## Available data
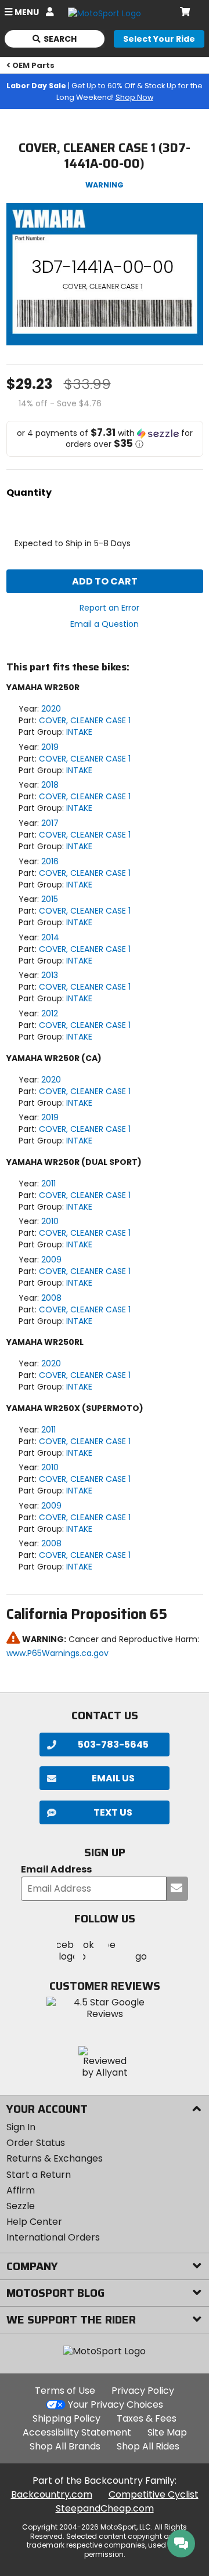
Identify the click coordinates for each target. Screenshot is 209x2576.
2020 (51, 709)
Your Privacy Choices (115, 2404)
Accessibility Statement (77, 2432)
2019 (50, 747)
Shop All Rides (148, 2446)
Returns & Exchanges (54, 2158)
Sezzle (20, 2206)
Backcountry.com (51, 2494)
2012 (49, 1013)
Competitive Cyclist (154, 2494)
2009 (51, 1259)
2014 (50, 937)
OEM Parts (33, 65)
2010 (50, 1221)
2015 (49, 899)
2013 (49, 975)
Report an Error (109, 608)
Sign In (20, 2127)
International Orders (53, 2237)
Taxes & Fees (146, 2418)
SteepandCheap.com (105, 2508)
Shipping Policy (66, 2418)
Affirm (20, 2190)
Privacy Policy (142, 2390)
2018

## Problem details
Give back the material word for word, without images.

## Reply
Identify the click coordinates for each target. Screenshot is 209x2576.
2020 (51, 709)
Your Privacy Choices (115, 2404)
Accessibility Statement (77, 2432)
2019 (50, 747)
Shop All Rides (148, 2446)
Returns & Exchanges (54, 2158)
Sezzle (20, 2206)
Backcountry.com (51, 2494)
2012 (49, 1013)
Competitive Cyclist (154, 2494)
2009 (51, 1259)
2014 (50, 937)
OEM Parts (33, 65)
2010 (50, 1221)
2015 (49, 899)
2013 (49, 975)
Report an Error (109, 608)
Sign In (20, 2127)
International Orders (53, 2237)
Taxes & Fees (146, 2418)
SteepandCheap.com (105, 2508)
Shipping Policy (66, 2418)
Affirm (20, 2190)
Privacy Policy (142, 2390)
2018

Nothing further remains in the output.